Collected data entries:
++++++++

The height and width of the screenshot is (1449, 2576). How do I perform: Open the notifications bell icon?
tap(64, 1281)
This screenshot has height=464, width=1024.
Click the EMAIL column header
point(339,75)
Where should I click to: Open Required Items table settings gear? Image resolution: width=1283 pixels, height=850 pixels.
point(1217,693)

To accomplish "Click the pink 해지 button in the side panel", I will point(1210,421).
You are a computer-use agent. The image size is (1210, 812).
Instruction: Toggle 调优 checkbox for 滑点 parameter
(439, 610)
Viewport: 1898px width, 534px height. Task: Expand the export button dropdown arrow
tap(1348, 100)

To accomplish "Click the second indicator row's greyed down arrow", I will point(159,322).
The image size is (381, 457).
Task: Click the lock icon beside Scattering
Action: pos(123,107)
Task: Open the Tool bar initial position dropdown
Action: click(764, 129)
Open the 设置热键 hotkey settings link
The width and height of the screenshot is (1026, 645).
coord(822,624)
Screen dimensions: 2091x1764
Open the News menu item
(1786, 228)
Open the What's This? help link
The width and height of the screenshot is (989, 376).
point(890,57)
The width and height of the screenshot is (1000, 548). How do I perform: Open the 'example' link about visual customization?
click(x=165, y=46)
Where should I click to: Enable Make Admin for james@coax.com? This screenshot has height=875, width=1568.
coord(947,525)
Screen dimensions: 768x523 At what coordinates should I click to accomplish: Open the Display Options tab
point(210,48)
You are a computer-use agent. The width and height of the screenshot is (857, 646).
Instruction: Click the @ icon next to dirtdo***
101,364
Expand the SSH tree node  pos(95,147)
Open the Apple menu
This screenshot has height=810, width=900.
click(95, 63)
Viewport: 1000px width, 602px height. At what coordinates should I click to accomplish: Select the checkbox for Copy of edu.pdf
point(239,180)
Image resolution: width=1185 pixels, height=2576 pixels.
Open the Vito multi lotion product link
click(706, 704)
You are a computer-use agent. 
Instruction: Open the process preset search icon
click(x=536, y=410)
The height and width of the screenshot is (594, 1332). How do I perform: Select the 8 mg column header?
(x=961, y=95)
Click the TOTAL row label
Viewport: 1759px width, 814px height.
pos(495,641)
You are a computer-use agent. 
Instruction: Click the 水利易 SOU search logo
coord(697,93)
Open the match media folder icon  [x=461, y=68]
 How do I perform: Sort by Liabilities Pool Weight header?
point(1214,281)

++++++++

Requirements: Copy out these lines word for word.

Written response:
The height and width of the screenshot is (1449, 2576). How do I perform: Open the notifications bell icon?
tap(64, 1281)
This screenshot has height=464, width=1024.
Click the EMAIL column header
point(339,75)
Where should I click to: Open Required Items table settings gear? Image resolution: width=1283 pixels, height=850 pixels.
point(1217,693)

To accomplish "Click the pink 해지 button in the side panel", I will point(1210,421).
You are a computer-use agent. The image size is (1210, 812).
Instruction: Toggle 调优 checkbox for 滑点 parameter
(439, 610)
Viewport: 1898px width, 534px height. Task: Expand the export button dropdown arrow
tap(1348, 100)

To accomplish "Click the second indicator row's greyed down arrow", I will point(159,322).
The image size is (381, 457).
Task: Click the lock icon beside Scattering
Action: pos(123,107)
Task: Open the Tool bar initial position dropdown
Action: click(764, 129)
Open the 设置热键 hotkey settings link
The width and height of the screenshot is (1026, 645).
coord(822,624)
Screen dimensions: 2091x1764
Open the News menu item
(1786, 228)
Open the What's This? help link
The width and height of the screenshot is (989, 376).
point(890,57)
The width and height of the screenshot is (1000, 548). How do I perform: Open the 'example' link about visual customization?
click(x=165, y=46)
Where should I click to: Enable Make Admin for james@coax.com? This screenshot has height=875, width=1568.
coord(947,525)
Screen dimensions: 768x523 At what coordinates should I click to accomplish: Open the Display Options tab
point(210,48)
You are a computer-use agent. The width and height of the screenshot is (857, 646).
Instruction: Click the @ icon next to dirtdo***
101,364
Expand the SSH tree node  pos(95,147)
Open the Apple menu
This screenshot has height=810, width=900.
click(95, 63)
Viewport: 1000px width, 602px height. At what coordinates should I click to accomplish: Select the checkbox for Copy of edu.pdf
point(239,180)
Image resolution: width=1185 pixels, height=2576 pixels.
Open the Vito multi lotion product link
click(706, 704)
You are a computer-use agent. 
Instruction: Open the process preset search icon
click(x=536, y=410)
The height and width of the screenshot is (594, 1332). How do I perform: Select the 8 mg column header?
(x=961, y=95)
Click the TOTAL row label
Viewport: 1759px width, 814px height.
pos(495,641)
You are a computer-use agent. 
Instruction: Click the 水利易 SOU search logo
coord(697,93)
Open the match media folder icon  [x=461, y=68]
 How do I perform: Sort by Liabilities Pool Weight header?
point(1214,281)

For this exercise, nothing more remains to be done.